START Page text

Thomas was lower on the tree than I was and couldn’t see, but after the bird took three more steps, his finger was searching for the trigger.
“Yeah, yeah, got him,” he said.
When the bird took another step he was 22 steps from that barrel of that 1100.
“You on ’im?” I asked
Hallelujah! After three missed gobblers, Thomas had just put the smack-down on his first-ever gobbler. If there was another adult/child pair hunting within a mile of us around 7 a.m. that morning, I’m deeply sorry, but hollering all the way to that flopping bird just felt right.
Thomas and I sat there talking about what a blessing this bird was, how lucky we were to have finally killed a turkey. This bird had a broken spur on one side, but his other was long and sharp and would later measure 1 1/4-inches long. The tom’s beard would measure 11 3/4 inches. This bird was not only a young man’s first, but it was a trophy-class gobbler.
That longbeard was heavy, too.
“You know how to carry him?” I asked.
“Yeah, I’ve seen it on TV.”
We started the mile trek back to my Toyota, both of us grinning ear to ear, talking about how awesome the morning had been.
“I better be in church tomorrow,” Thomas said.

END Page text

• _Required action 1_: In the turkey hunting story, how long was the gobbler's beard?
• _Required action 2_: Continue the turkey hunting story from its last line, Thomas saying he had better be in church tomorrow.

START Dataset extract

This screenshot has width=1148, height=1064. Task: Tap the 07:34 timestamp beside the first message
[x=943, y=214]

END Dataset extract
START Dataset extract

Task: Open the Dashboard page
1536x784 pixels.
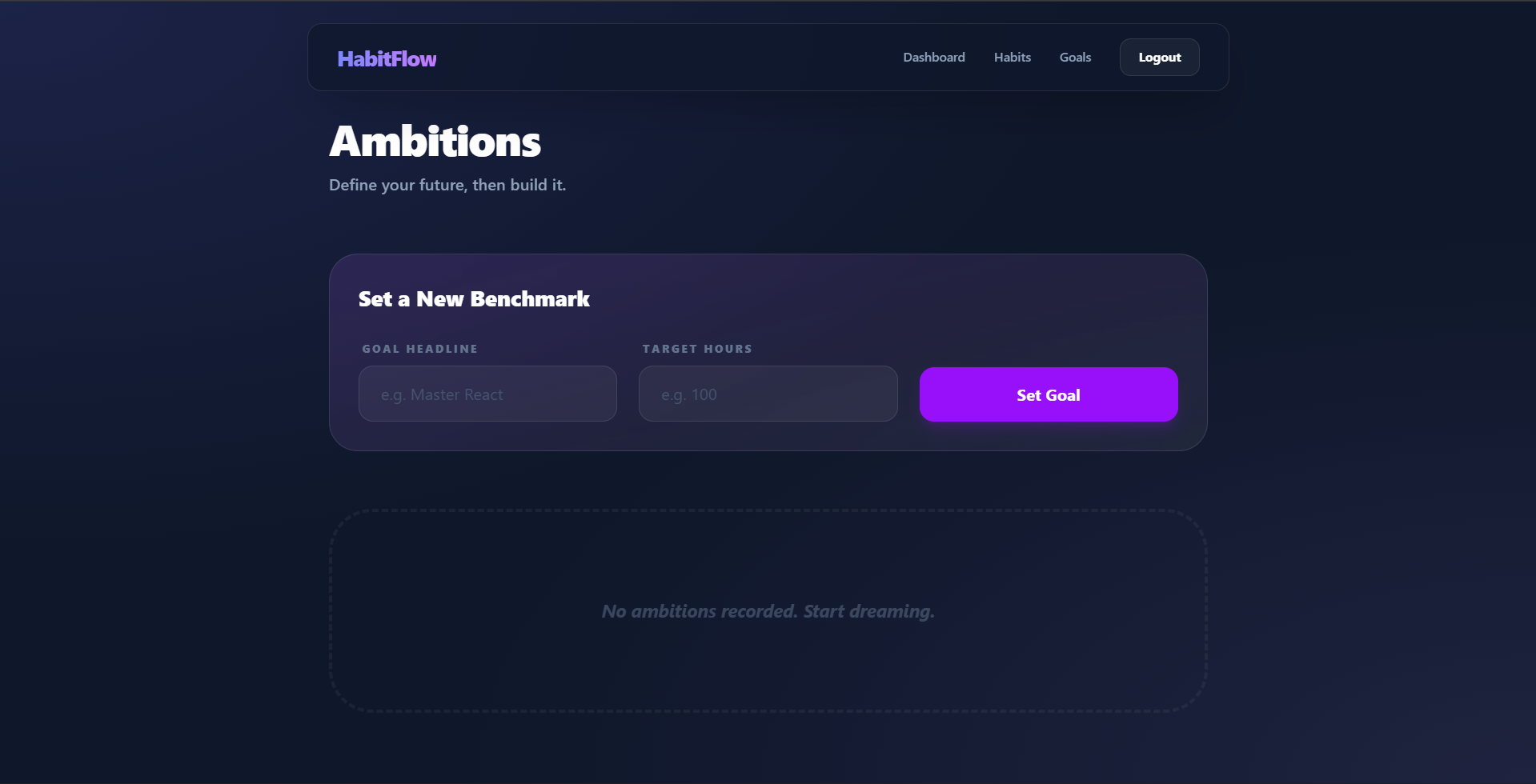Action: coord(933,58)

END Dataset extract

• _Response area 1_: 11 3/4 inches.

• _Response area 2_:
“Yeah, both of us better be.”
Five minutes later Thomas needed a break from toting the heavy tom.
“I got to hit this call,” I told him.
Using my box, I hit some loud cutts, and a bird gobbled back 80 yards away across a pretty wide slough.
“We’ve got to try him,” I said.
We set up at the edge of the slough in hopes he would come to the water’s edge and give us about a 30-yard shot.
Two minutes went by in silence, and I would have bet my wallet we spooked that bird. For grins, I hit another loud cut on the box — nothing.
“I bet we spooked him,” I said.
I barely got the words out of my mouth. About 100-yards away at the top of the slough I saw three birds with red heads rounding the bend. After some quick repositioning, Thomas and his new favorite shotgun were pointed toward the incoming turkeys. This flock of gobblers was in a steady walk, wasting no time getting to the aggressive-sounding hen. The second gobbler in line strutted for just a second when he got into range.
“That’s the one I want,” Thomas said. “Do it.”
BOOM. The bird folded.
After missing three birds, Thomas Holcombe was headed back to Franklin County with a pair of dead gobblers. I heard through the rumor mill that Thomas was still telling tall tales around the Royston area about his hunt in Thomas County. Heck, I’ve been sharing a few myself.
River Creek WMA is the very best piece of turkey-hunting property that I’ve ever hunted. Only three of the five adult/child pairs hunted, and three birds were checked out. Cody Weaver, 11, of Pavo killed his first turkey, too.
In two days and one morning of hunting, I called in 13 longbeards inside 40 yards, heard 22 gobblers and saw 19 longbeards. I’ve never been around so many turkeys in all my life.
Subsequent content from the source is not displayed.